Skema biaya juga ikut memengaruhi persepsi
Laporan itu menyoroti bahwa cara penentuan biaya servis berperan besar dalam membentuk pandangan pengguna. Apple disebut memakai biaya layanan tetap, sehingga konsumen lebih mudah memperkirakan pengeluaran saat perangkat rusak.
Di sisi lain, Samsung disebut menggunakan skema harga yang lebih bervariasi. Biaya dapat berubah bergantung pada jenis perangkat, tipe kerusakan, dan tingkat kerusakan yang dialami ponsel.
Model premium Samsung ikut mengangkat rata-rata
Rata-rata biaya perbaikan Samsung juga bisa terlihat lebih tinggi karena portofolio produknya sangat beragam. Di dalamnya ada perangkat ultra-premium seperti Samsung Galaxy Z Fold yang memiliki komponen lebih kompleks.
Ponsel lipat seperti itu memang umumnya lebih mahal untuk diperbaiki. Ketika model-model premium masuk dalam perhitungan rata-rata, biaya servis keseluruhan untuk merek Samsung berpotensi ikut naik.
Karena itu, angka rata-rata tidak bisa langsung dibaca sebagai gambaran semua model Samsung. Pada perangkat tertentu, selisih biaya bisa saja tidak sebesar angka yang muncul dalam laporan.
Tidak bisa dipukul rata untuk semua wilayah
Insuranceopedia juga mengingatkan bahwa biaya perbaikan dan asuransi bisa berbeda antarwilayah. Lokasi, penyedia layanan, dan model perangkat spesifik ikut menentukan total biaya yang harus dibayar pengguna.
Artinya, hasil perbandingan tersebut tidak selalu berlaku sama di semua pasar. Pengguna di satu wilayah bisa menghadapi struktur biaya yang berbeda dari pengguna di wilayah lain.
Ada pula catatan penting bahwa data dari Insuranceopedia disebut belum diverifikasi secara independen. Karena itu, temuan ini lebih tepat dibaca sebagai gambaran awal daripada patokan mutlak untuk semua perangkat Samsung dan iPhone.
Apa artinya bagi pembeli ponsel
Bagi konsumen, harga beli bukan satu-satunya faktor yang menentukan mahal atau murahnya sebuah ponsel. Biaya perbaikan setelah pembelian juga ikut memengaruhi total biaya kepemilikan dalam jangka panjang.

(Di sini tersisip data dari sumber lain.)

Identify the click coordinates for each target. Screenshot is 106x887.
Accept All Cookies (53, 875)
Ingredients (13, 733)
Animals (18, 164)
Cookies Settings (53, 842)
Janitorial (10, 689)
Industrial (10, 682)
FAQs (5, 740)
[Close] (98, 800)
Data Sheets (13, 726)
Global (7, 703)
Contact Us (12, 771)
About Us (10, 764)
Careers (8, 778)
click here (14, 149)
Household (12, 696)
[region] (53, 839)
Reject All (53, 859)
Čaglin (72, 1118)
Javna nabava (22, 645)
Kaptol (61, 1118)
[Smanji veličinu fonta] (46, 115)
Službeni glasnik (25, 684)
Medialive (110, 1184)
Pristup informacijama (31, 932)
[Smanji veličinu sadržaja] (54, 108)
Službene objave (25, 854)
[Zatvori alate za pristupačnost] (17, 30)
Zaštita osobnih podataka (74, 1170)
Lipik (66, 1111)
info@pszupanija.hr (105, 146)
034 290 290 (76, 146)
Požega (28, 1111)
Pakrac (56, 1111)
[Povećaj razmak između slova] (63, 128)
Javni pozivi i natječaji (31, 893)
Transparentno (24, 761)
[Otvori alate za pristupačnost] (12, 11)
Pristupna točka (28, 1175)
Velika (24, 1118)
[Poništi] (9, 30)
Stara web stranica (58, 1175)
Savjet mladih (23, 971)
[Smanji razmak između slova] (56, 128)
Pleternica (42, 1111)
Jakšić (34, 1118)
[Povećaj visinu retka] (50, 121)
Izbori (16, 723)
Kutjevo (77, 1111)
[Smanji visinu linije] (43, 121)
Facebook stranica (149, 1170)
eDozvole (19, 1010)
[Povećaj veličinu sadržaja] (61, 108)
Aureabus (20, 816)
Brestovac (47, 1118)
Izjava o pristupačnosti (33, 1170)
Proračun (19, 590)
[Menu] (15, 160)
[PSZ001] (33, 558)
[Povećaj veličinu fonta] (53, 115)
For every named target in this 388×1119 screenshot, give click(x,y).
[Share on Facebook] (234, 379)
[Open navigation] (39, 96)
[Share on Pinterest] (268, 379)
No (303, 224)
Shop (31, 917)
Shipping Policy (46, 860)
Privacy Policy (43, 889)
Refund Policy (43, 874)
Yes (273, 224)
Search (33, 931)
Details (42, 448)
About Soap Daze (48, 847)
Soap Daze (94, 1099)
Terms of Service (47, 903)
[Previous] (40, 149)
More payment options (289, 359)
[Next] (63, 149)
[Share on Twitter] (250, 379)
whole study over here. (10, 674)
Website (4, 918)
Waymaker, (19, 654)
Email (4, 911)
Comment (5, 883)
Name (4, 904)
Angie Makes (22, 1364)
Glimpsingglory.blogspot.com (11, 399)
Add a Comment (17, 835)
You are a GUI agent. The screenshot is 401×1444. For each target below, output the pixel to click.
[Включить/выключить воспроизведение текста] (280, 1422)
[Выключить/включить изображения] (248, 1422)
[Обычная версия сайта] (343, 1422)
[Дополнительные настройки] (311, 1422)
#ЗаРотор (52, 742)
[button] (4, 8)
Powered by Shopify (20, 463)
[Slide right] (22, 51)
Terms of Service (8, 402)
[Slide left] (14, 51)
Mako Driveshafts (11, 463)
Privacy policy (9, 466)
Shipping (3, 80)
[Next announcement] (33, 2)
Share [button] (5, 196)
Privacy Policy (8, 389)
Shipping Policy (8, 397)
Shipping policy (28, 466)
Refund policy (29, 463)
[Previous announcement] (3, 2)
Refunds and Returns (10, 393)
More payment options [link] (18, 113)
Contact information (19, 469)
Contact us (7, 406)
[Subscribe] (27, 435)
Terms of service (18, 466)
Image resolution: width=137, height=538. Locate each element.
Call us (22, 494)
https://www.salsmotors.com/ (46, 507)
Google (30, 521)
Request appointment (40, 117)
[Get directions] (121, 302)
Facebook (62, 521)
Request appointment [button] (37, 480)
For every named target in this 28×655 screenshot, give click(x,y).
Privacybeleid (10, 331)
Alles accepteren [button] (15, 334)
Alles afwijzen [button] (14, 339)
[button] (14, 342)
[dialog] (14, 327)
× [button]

Temuan ini menunjukkan bahwa perangkat yang tampak lebih terjangkau di awal tidak selalu lebih murah saat dirawat. Dalam sejumlah kondisi, pengguna Samsung bisa menghadapi biaya servis lebih tinggi meski sudah memiliki perlindungan Samsung Care+.
Di saat yang sama, laporan ini juga tidak menyimpulkan bahwa iPhone selalu lebih unggul dalam semua aspek biaya. Fokus utamanya adalah pola umum ongkos perbaikan berdasarkan skema perlindungan resmi dari masing-masing merek.
Karena itu, calon pembeli ponsel premium perlu melihat biaya kepemilikan secara lebih lengkap. Harga beli, cakupan asuransi, jenis perangkat, dan potensi biaya perbaikan tetap menjadi pertimbangan penting sebelum memilih perangkat.